Türk ve Rus hükümetlerinin ekonomik münasebetlerini derinleştirmeye karar verdiklerine ait basında çıkan haberler, Türkiye’de iş yapan Türk ve batılı firmaların istekleri dışında Kremlin’in koyduğumuz yaptırımları delmesine imkan sağlayacaklarına ait tasalarımızı arttırdı. Bu mevzuyu direkt Türk hükümetinin bilgisine taşımakla birlikte, Rusya’yla yakın bağların şirketlerinize yönelik getireceği riskleri direkt iş dünyasına da aktarmak istedik.
ABD’nin yaptırım uyguladığı bireylere rastgele bir malzeme takviye sağlayan kişi ya da kurumların kendileri de ABD yaptırımların maruz kalma riskiyle karşı karşıya bulunuyorlar. Türk şirketleri, yaptırım uygulanan Rus kişi ya da kurumlarla iş yaparken birebir vakitte Rusya’yı yaptıklarından ötürü sorumlu tutan adımlar atan başka ülkeler ve ABD ile mali ve ekonomik münasebet kurmayı beklemesinler. Türk bankaları da hem yaptırım altındaki Rus bankaları ile muhabir banka ilgisi içinde olup, hem de değerli global bankalarla muhabir münasebetini muhafazayı, bir yandan da ABD doları ve öteki değerli para ünitelerine erişim içinde olmayı beklemesinler.
Yaptırıma uğrayan Rus aktörleriyle bağın Türk mali kurumlarını ve şirketlerini de yaptırıma maruz bırakacağına ait tavsiyemizi lütfen dikkate alınız. Pek çok global mali kurum müşteri, muhabir ya da iştirak bağlantısının Rusya kontaklı yaptırımlar hasebiyle risk taşıdığından tasa ediyor.
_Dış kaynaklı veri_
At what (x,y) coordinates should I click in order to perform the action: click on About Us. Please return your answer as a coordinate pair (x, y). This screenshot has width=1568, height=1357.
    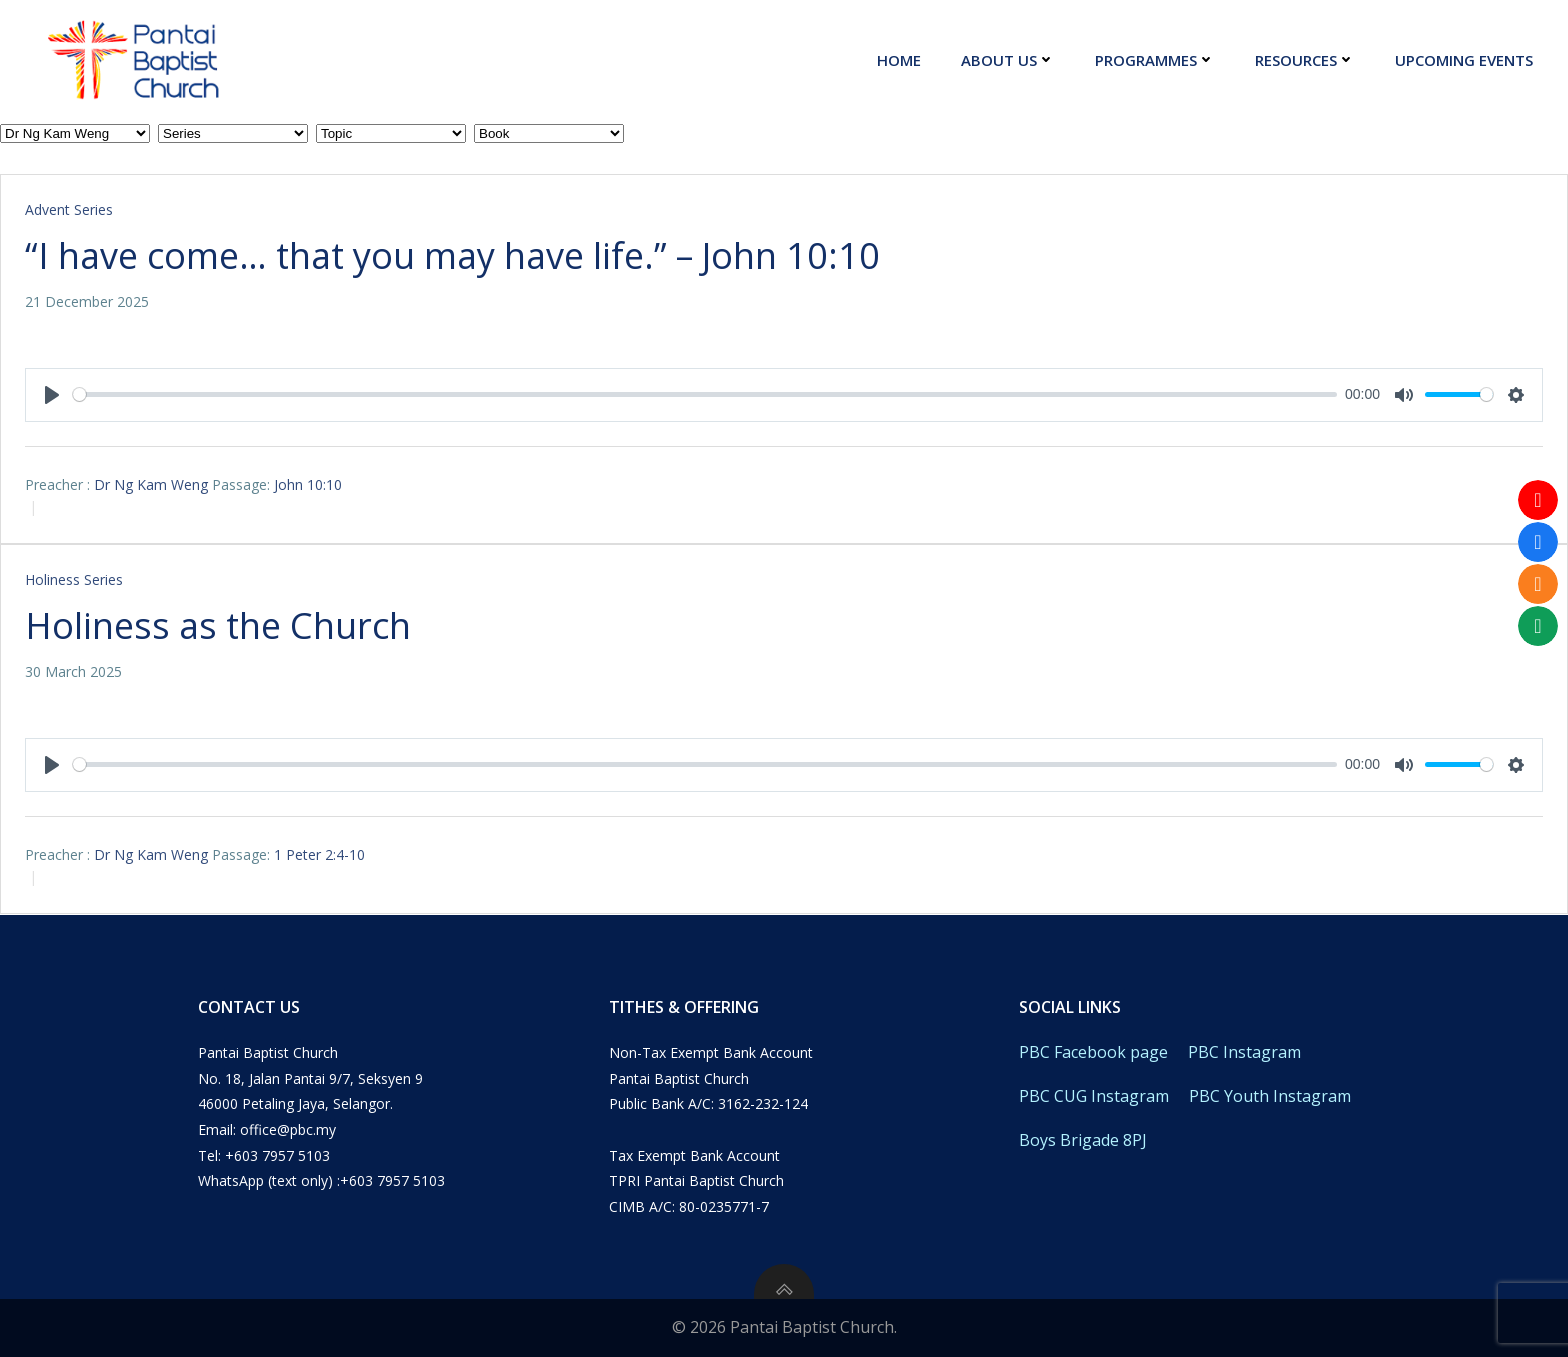
    Looking at the image, I should click on (1008, 60).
Bu kurumların bağlarını devam ettirme bahtlarını maksimize etmek gayesiyle ABD, Türk şirketlerine ve mali kurumlarına yaptırımlardan ötürü ortaya çıkan riskler konusunda uygun formda titizlendiklerini muhataplarına uygun ihtimamla yansıtmalarını tavsiye eder.
Sizden yaptırım uygulanan Rusya merkezli kurumlarla iş yapma riski konusunu gözden geçirmenizi güçlü halde talep ediyorum ve sizi ABD ve öteki memleketler arası yaptırımlar ile finansal kısıtlamalarla ilgili bu riskleri dikkate almaya davet ediyorum. Şirketinizin karşılaşabileceği risklerle ilgili sorunuz olursa lütfen ABD Hazine Bakanlığı’nın Yabancı Yatırımlar Denetim Ofisi’ne başvurmaktan lütfen çekinmeyiniz.
Saygılarımla Adewale Adeyemo”
ADEYEMO KİMDİR?
ABD Hazine Bakan Yardımcısı Adewale (Wally) Adeyemo, Nijerya’nın Ibadan kentinde 1981’de dünyaya geldi. Güney Kaliforniya’da büyüdü. Babası öğretmen, annesi hemşire olan Adeyemo, 2004 yılında Kaliforniya Üniversitesi, Berkeley’den lisans derecesi ve 2009’da Yale Hukuk Fakültesi’nden Juris Tabip derecesi aldı. Obama Vakfı’nın birinci lideriydi. Obama idaresi sırasında 2015’ten 2016’ya kadar memleketler arası iktisattan sorumlu ulusal güvenlik danışmanı yardımcısı ve Ulusal İktisat Kurulu yönetici yardımcısı olarak misyon yaptı.